Take the trees hemlock, myrtle, oak and pine. Rearrange the letters in their names to get four other trees, with one letter left over. What trees are they?

I made this workbook to solve the puzzle:

At the left is a list of trees whose names meet three criteria:

  • The name only contains letters from the four starting trees.
  • The name doesn’t contain more of any letter than are in the four starting names combined.
  • The name isn’t in the original list.

To solve the puzzle, enter TRUE next to trees to choose them. The list of letters on the right will change as you do. Letters shaded blue are still available and the number remaining is shown. If a letter is shaded orange, you’ve overused it and the “remaining” number is negative. Unshaded letters have been used perfectly.

When the number of trees selected is four and one letter is unused, you’ve solved the puzzle. Go ahead and try it! And, oh yeah, there may be something tricky about the list.

Now for the array formulas, all entered with Ctrl-Shft-Enter. There’s one in the “Used” column:

{=SUM(LEN(IF(tblTrees[Use?],tblTrees[Tree],"")))-
SUM(LEN(SUBSTITUTE(IF(tblTrees[Use?],tblTrees[Tree],""),[@[Letters To Use]],"")))}

It compares the length of the names chosen against the length of their names after removing the letter, i.e., how many times that letter is used.

To get the list of tree names my family did some brainstorming, which we augmented with a list from the web. It was sliced and diced using Text to Columns and Remove Duplicates from the Excel 2010 Data menu.

Two more array formulas winnow the list to names that meet our three criteria. They’re on the “Good Trees” tab of the workbook. The “Contains Only Valid Letters” formula determines if a name meets the first criteria:

{=MATCH(0,COUNTIF(tblLetters[Letters To Use],
MID($A2,{1,2,3,4,5,6,7,8,9,10,11,12,13,14,15},1)),0)>LEN($A2)}

This formula assumes that the longest name is 15 letters. The CountIf increments through the letters in the word, counting the occurrences of each letter in the list, which will either be one or zero. It uses Match to find the position of the first zero. If that’s greater than the number of letters in the word it passes the test.

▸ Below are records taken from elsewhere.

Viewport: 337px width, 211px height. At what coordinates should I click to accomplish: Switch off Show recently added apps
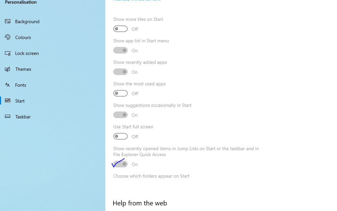point(120,72)
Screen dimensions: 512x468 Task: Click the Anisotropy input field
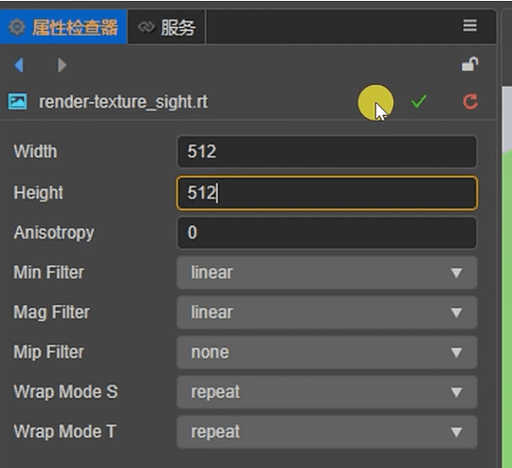pyautogui.click(x=327, y=232)
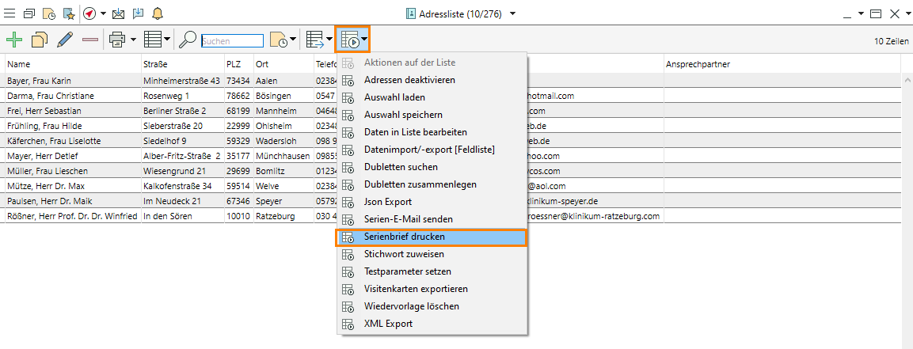Click the duplicate record icon in toolbar
Viewport: 913px width, 349px height.
[x=40, y=39]
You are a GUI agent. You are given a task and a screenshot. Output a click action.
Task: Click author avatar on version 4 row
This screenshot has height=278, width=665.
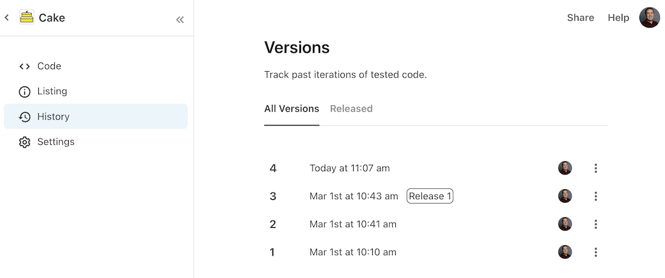[565, 168]
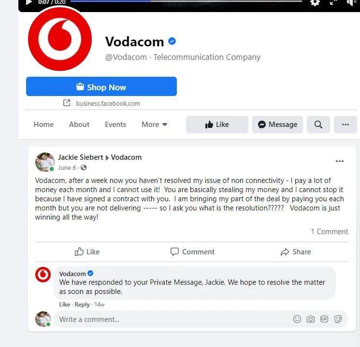Search the page with magnifier icon
The image size is (360, 347).
318,125
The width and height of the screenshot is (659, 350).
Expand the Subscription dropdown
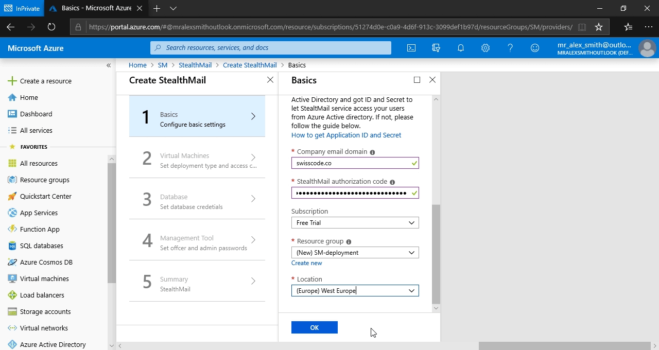pos(355,223)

The “Contains Less Of Each Letter Than Total” formula checks our second criteria:

{=ISERROR(MATCH(FALSE,(tblLetters[Count Of Letter]>=
(LEN(A2)-LEN(SUBSTITUTE(A2,tblLetters[Letters To Use],"")))),0))}

This also uses the trick of comparing the length of the name against its length with the character removed, to get the count of that letter in the word. It then assumes that the count of that letter overall is greater than or equal to the count in the word, for each letter in the word. If that assumption is FALSE in any letter position the word is no good.

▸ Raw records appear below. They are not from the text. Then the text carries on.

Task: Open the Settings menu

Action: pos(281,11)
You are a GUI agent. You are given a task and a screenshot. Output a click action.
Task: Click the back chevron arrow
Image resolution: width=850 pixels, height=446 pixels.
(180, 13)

The “Not In Original List” formula checks … you know. The last one combines the first three and if they’re all true the word makes the cut.

I’d love to hear how other people would do these tests. I’m curious too if others are using Excel to solve puzzles, NPR or otherwise. Do you have a good source of lists? I always just google around, with mixed results.

After I had done all the processing I used the workbook to get the answer. I chose three names – elm, hickory and lemon, and had a, e, k, p and t left over. Four of those letters spelled the last tree. It wasn’t on the list but I added it. You could just put it where pecan is now if you want. If you already did, then “teak” a bough. Yew should be proud.

Speaking of tree-related words, one of my favorite words is “pitch.” It’s arboreal, nautical, romantic, and so much more.